═══ Records provided
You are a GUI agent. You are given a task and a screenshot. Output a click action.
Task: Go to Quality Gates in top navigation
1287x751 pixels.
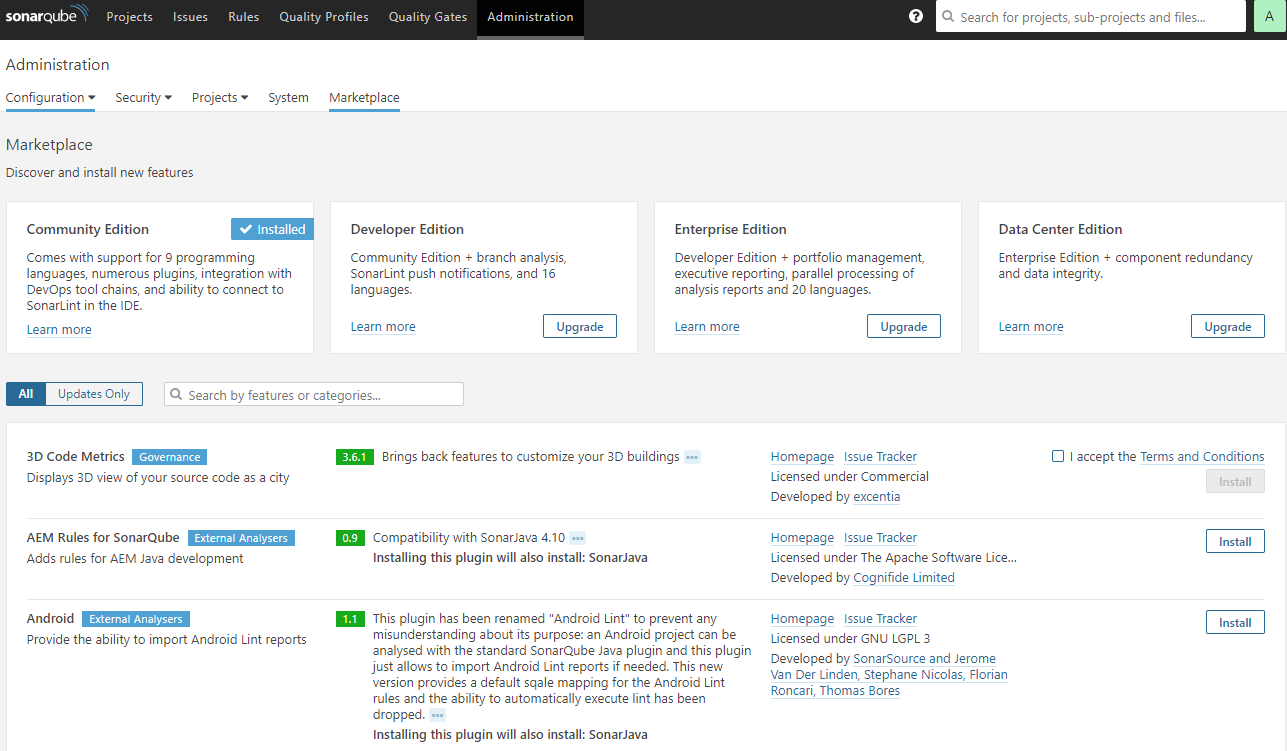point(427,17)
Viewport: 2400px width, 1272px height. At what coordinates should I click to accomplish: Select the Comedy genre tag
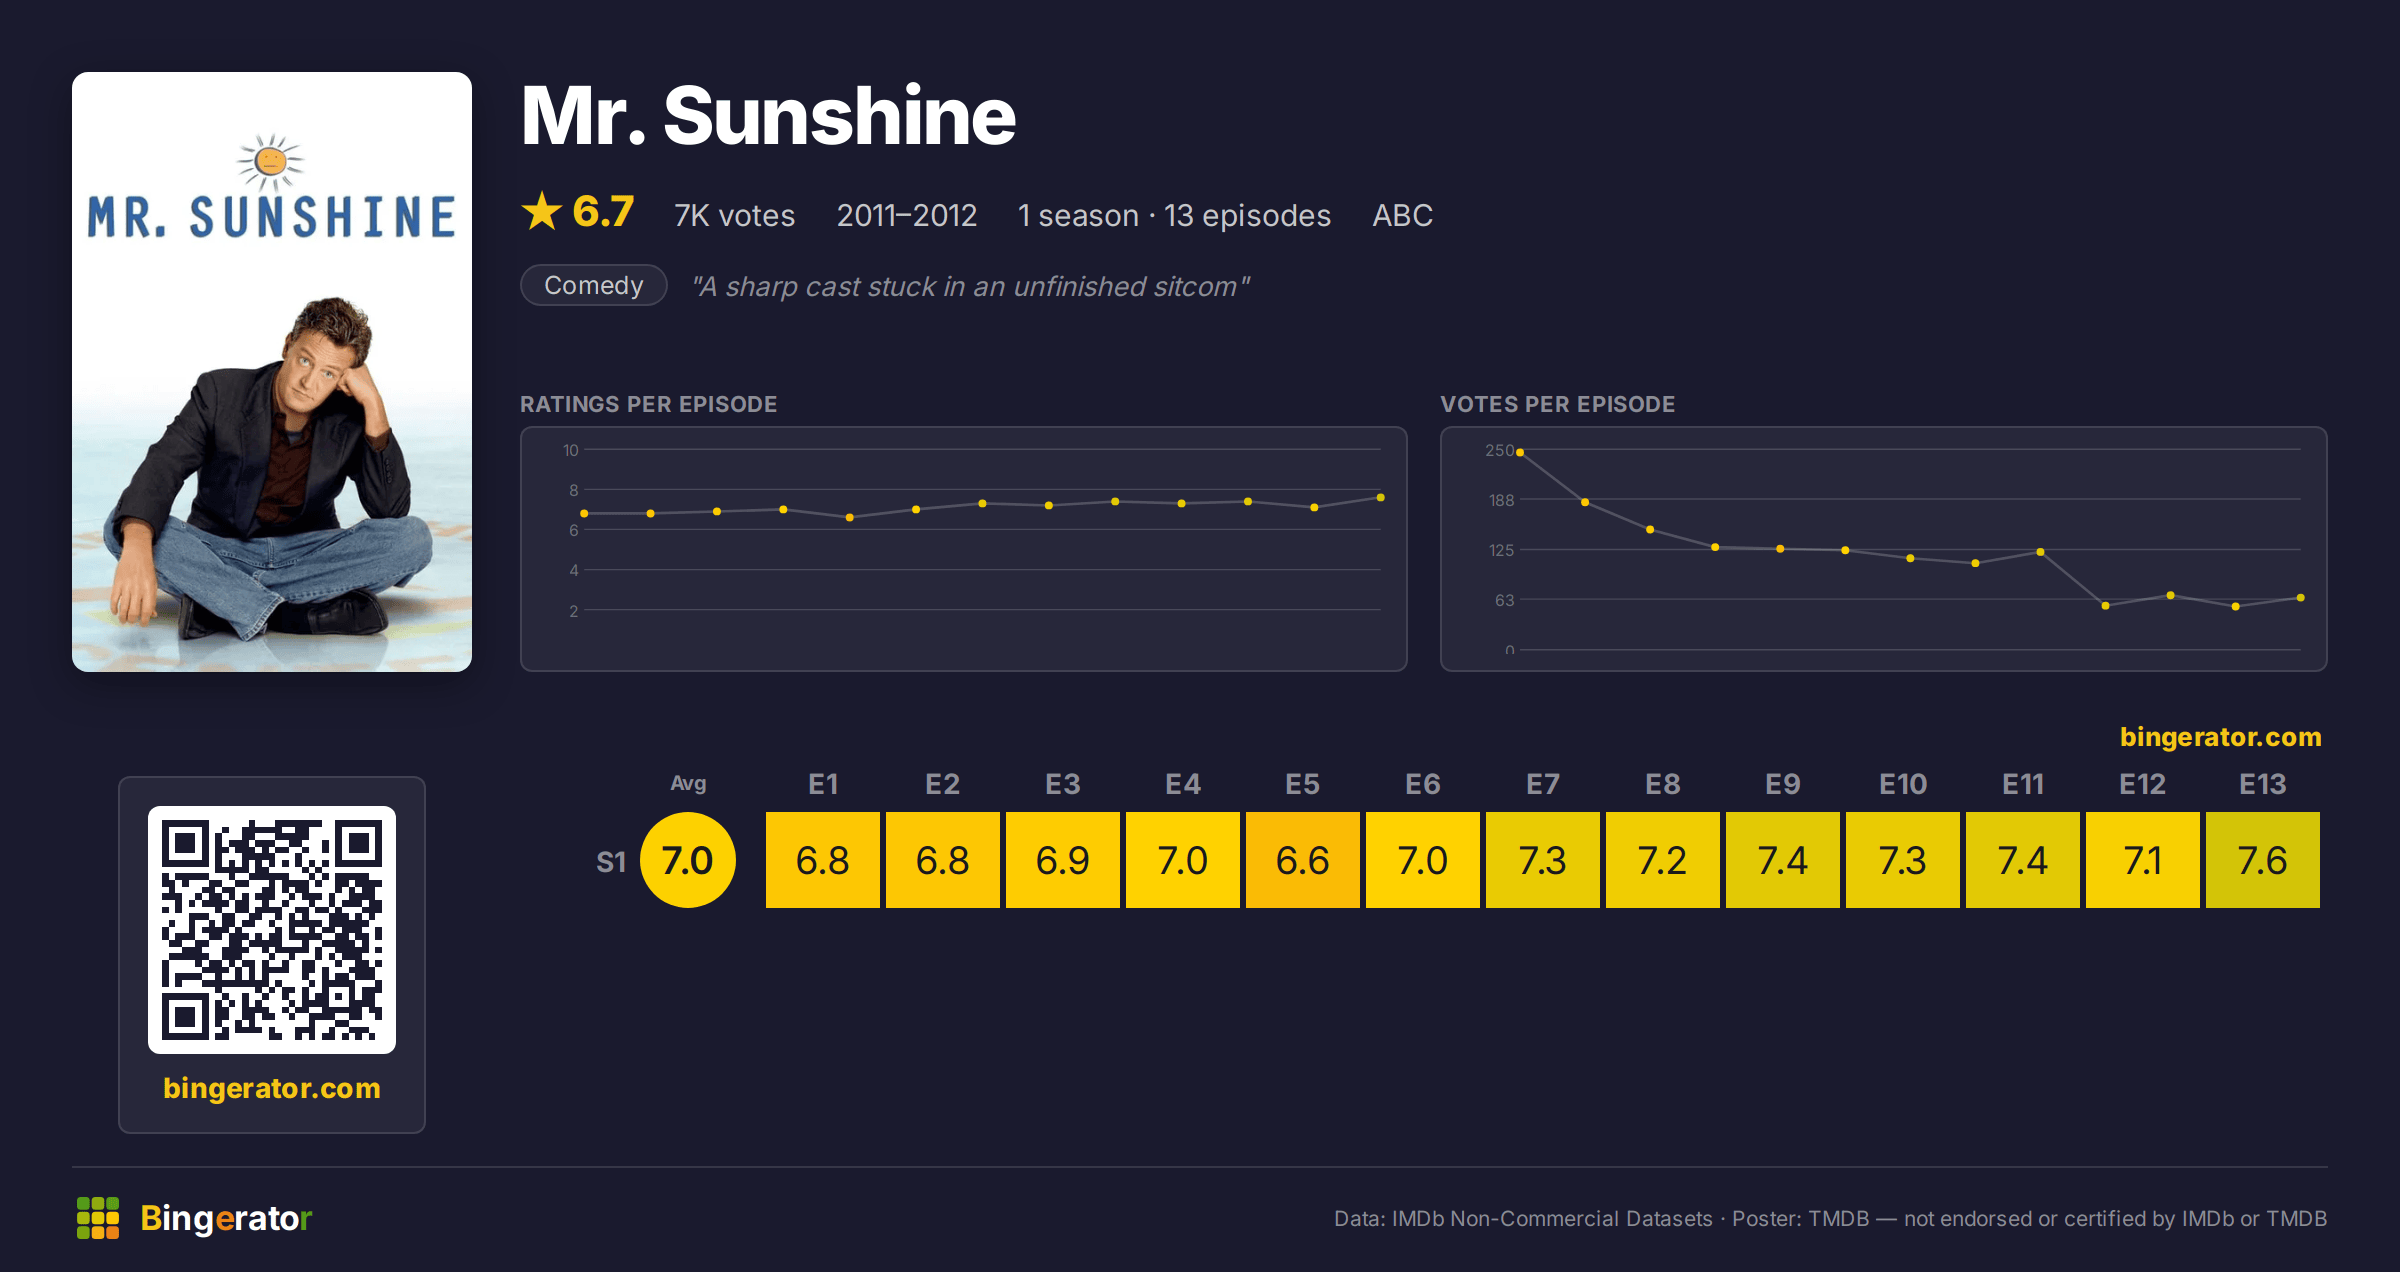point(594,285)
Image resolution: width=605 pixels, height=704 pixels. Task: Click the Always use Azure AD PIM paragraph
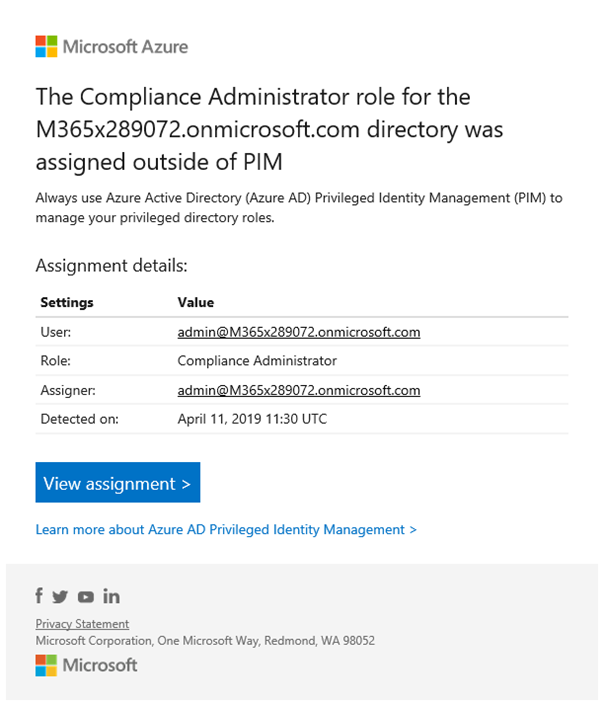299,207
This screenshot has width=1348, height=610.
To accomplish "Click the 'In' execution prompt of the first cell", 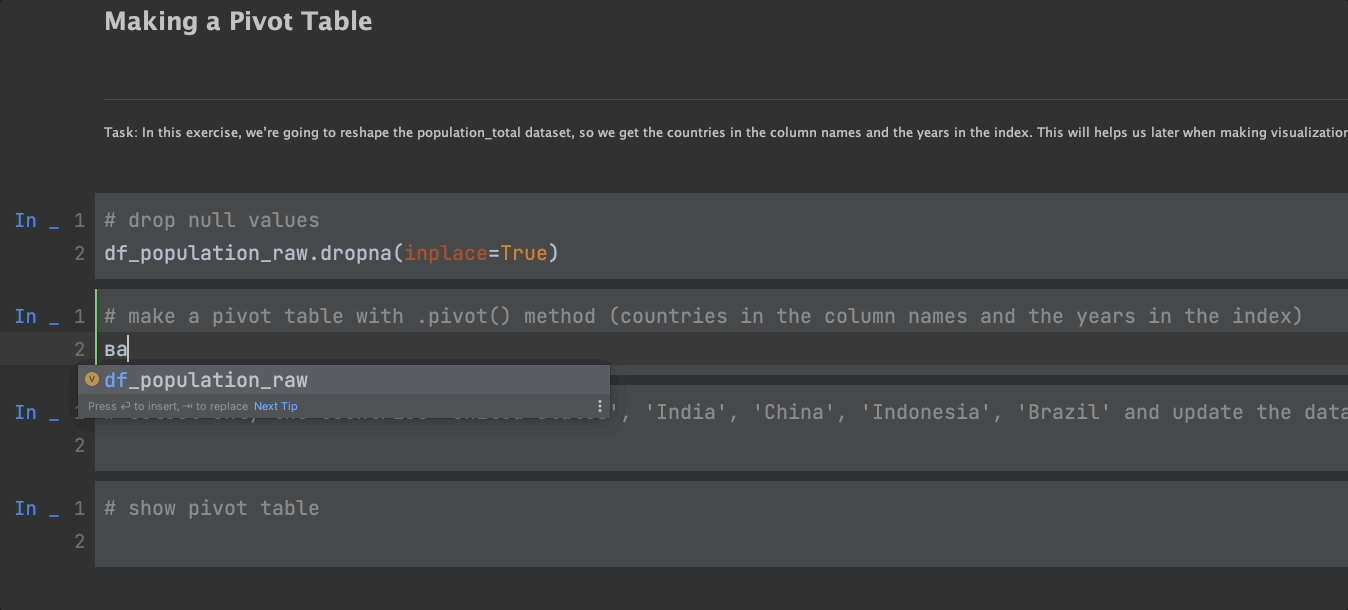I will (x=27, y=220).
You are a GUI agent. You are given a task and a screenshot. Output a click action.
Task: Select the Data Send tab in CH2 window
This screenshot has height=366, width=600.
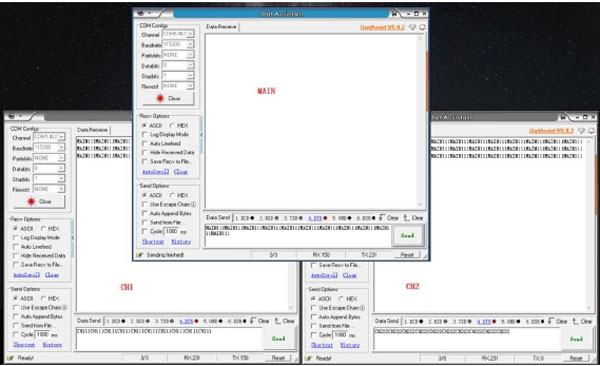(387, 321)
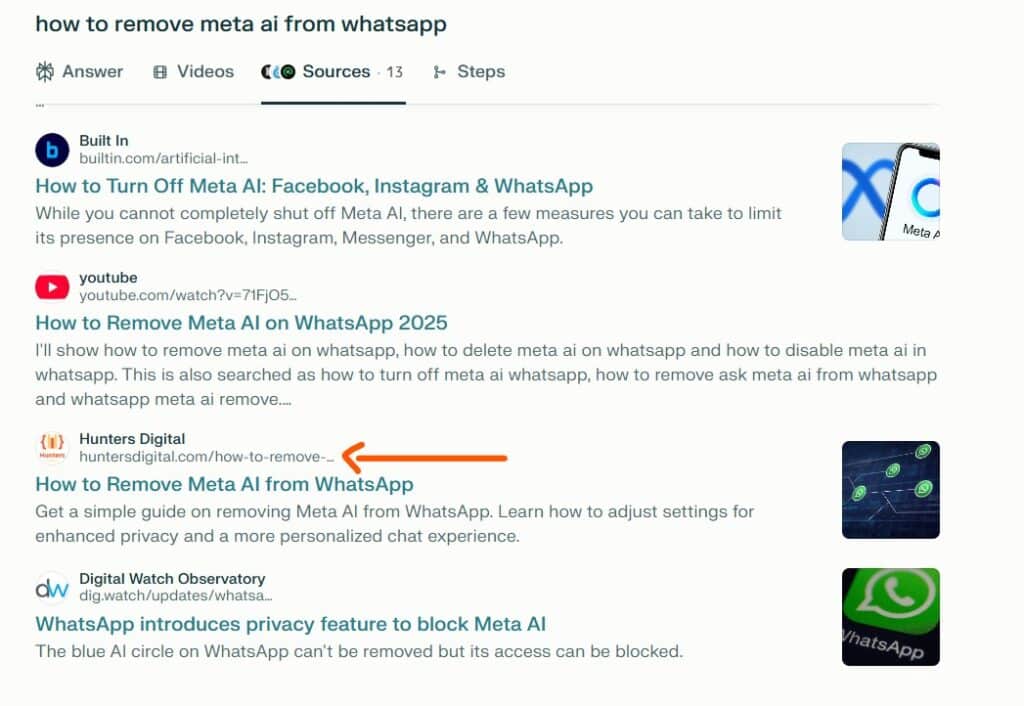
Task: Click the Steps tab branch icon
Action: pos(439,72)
══════
Pictures excluded, output exactly the line that contains "Task: Select the Data Send tab in CH2 window" and every line after it to the end of the data above.

Task: Select the Data Send tab in CH2 window
This screenshot has height=366, width=600.
(387, 321)
Task: Click the Steps tab branch icon
Action: pos(439,72)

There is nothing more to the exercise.